### WHAT TO WORK ON
Reproduce the following data verbatim, line for line, from start to finish.

----------------------------------------

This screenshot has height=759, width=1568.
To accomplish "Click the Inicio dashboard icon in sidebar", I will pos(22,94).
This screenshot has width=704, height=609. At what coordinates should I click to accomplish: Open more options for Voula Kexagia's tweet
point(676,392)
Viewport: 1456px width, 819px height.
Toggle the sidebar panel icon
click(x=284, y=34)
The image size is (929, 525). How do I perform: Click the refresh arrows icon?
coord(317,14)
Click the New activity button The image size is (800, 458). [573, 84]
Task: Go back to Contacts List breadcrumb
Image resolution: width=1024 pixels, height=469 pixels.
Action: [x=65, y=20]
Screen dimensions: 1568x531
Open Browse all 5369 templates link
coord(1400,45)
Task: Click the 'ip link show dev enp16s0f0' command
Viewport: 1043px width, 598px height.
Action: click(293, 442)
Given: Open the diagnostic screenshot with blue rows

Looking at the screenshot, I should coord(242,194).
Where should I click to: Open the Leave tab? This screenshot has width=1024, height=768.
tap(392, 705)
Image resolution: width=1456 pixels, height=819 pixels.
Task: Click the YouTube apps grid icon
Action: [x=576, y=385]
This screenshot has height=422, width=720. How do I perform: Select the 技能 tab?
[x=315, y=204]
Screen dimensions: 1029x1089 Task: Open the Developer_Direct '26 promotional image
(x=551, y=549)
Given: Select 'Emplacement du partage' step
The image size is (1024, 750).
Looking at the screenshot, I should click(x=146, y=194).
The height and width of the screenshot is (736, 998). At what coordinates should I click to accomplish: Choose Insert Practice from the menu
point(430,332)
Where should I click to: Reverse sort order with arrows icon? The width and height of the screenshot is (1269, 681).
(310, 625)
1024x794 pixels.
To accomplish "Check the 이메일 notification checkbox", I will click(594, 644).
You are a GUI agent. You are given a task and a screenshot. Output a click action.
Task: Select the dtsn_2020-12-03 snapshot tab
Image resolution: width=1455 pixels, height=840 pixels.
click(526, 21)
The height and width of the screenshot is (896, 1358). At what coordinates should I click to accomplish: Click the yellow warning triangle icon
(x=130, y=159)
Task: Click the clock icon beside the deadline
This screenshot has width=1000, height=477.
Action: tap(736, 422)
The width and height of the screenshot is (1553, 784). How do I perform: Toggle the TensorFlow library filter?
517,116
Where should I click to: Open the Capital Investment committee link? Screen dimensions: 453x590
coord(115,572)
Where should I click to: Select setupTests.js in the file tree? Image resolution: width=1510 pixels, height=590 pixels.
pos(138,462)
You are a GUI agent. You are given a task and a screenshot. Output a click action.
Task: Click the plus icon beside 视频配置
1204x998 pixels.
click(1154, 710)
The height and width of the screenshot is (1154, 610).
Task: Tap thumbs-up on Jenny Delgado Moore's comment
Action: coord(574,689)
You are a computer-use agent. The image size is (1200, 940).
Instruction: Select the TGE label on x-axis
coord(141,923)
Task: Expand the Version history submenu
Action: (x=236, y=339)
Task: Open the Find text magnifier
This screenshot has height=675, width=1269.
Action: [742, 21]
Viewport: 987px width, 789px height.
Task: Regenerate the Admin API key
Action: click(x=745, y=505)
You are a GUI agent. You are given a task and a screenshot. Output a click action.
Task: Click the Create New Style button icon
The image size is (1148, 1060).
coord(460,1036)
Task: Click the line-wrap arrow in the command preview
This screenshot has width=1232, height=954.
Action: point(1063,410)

----------------------------------------

### FULL OUTPUT
This screenshot has height=759, width=1568.
To accomplish "Click the Inicio dashboard icon in sidebar", I will pos(22,94).
This screenshot has width=704, height=609. At what coordinates should I click to accomplish: Open more options for Voula Kexagia's tweet
point(676,392)
Viewport: 1456px width, 819px height.
Toggle the sidebar panel icon
click(x=284, y=34)
The image size is (929, 525). How do I perform: Click the refresh arrows icon?
coord(317,14)
Click the New activity button The image size is (800, 458). [573, 84]
Task: Go back to Contacts List breadcrumb
Image resolution: width=1024 pixels, height=469 pixels.
Action: [x=65, y=20]
Screen dimensions: 1568x531
Open Browse all 5369 templates link
coord(1400,45)
Task: Click the 'ip link show dev enp16s0f0' command
Viewport: 1043px width, 598px height.
Action: click(293, 442)
Given: Open the diagnostic screenshot with blue rows

Looking at the screenshot, I should coord(242,194).
Where should I click to: Open the Leave tab? This screenshot has width=1024, height=768.
tap(392, 705)
Image resolution: width=1456 pixels, height=819 pixels.
Task: Click the YouTube apps grid icon
Action: [x=576, y=385]
This screenshot has height=422, width=720. How do I perform: Select the 技能 tab?
[x=315, y=204]
Screen dimensions: 1029x1089 Task: Open the Developer_Direct '26 promotional image
(x=551, y=549)
Given: Select 'Emplacement du partage' step
The image size is (1024, 750).
Looking at the screenshot, I should click(x=146, y=194).
The height and width of the screenshot is (736, 998). At what coordinates should I click to accomplish: Choose Insert Practice from the menu
point(430,332)
Where should I click to: Reverse sort order with arrows icon? The width and height of the screenshot is (1269, 681).
(310, 625)
1024x794 pixels.
To accomplish "Check the 이메일 notification checkbox", I will click(594, 644).
You are a GUI agent. You are given a task and a screenshot. Output a click action.
Task: Select the dtsn_2020-12-03 snapshot tab
Image resolution: width=1455 pixels, height=840 pixels.
click(526, 21)
The height and width of the screenshot is (896, 1358). At what coordinates should I click to accomplish: Click the yellow warning triangle icon
(x=130, y=159)
Task: Click the clock icon beside the deadline
This screenshot has width=1000, height=477.
Action: tap(736, 422)
The width and height of the screenshot is (1553, 784). How do I perform: Toggle the TensorFlow library filter?
517,116
Where should I click to: Open the Capital Investment committee link? Screen dimensions: 453x590
coord(115,572)
Where should I click to: Select setupTests.js in the file tree? Image resolution: width=1510 pixels, height=590 pixels.
pos(138,462)
You are a GUI agent. You are given a task and a screenshot. Output a click action.
Task: Click the plus icon beside 视频配置
1204x998 pixels.
click(1154, 710)
The height and width of the screenshot is (1154, 610).
Task: Tap thumbs-up on Jenny Delgado Moore's comment
Action: coord(574,689)
You are a computer-use agent. The image size is (1200, 940).
Instruction: Select the TGE label on x-axis
coord(141,923)
Task: Expand the Version history submenu
Action: (x=236, y=339)
Task: Open the Find text magnifier
This screenshot has height=675, width=1269.
Action: [742, 21]
Viewport: 987px width, 789px height.
Task: Regenerate the Admin API key
Action: click(x=745, y=505)
You are a GUI agent. You are given a task and a screenshot. Output a click action.
Task: Click the Create New Style button icon
The image size is (1148, 1060).
coord(460,1036)
Task: Click the line-wrap arrow in the command preview
This screenshot has width=1232, height=954.
Action: point(1063,410)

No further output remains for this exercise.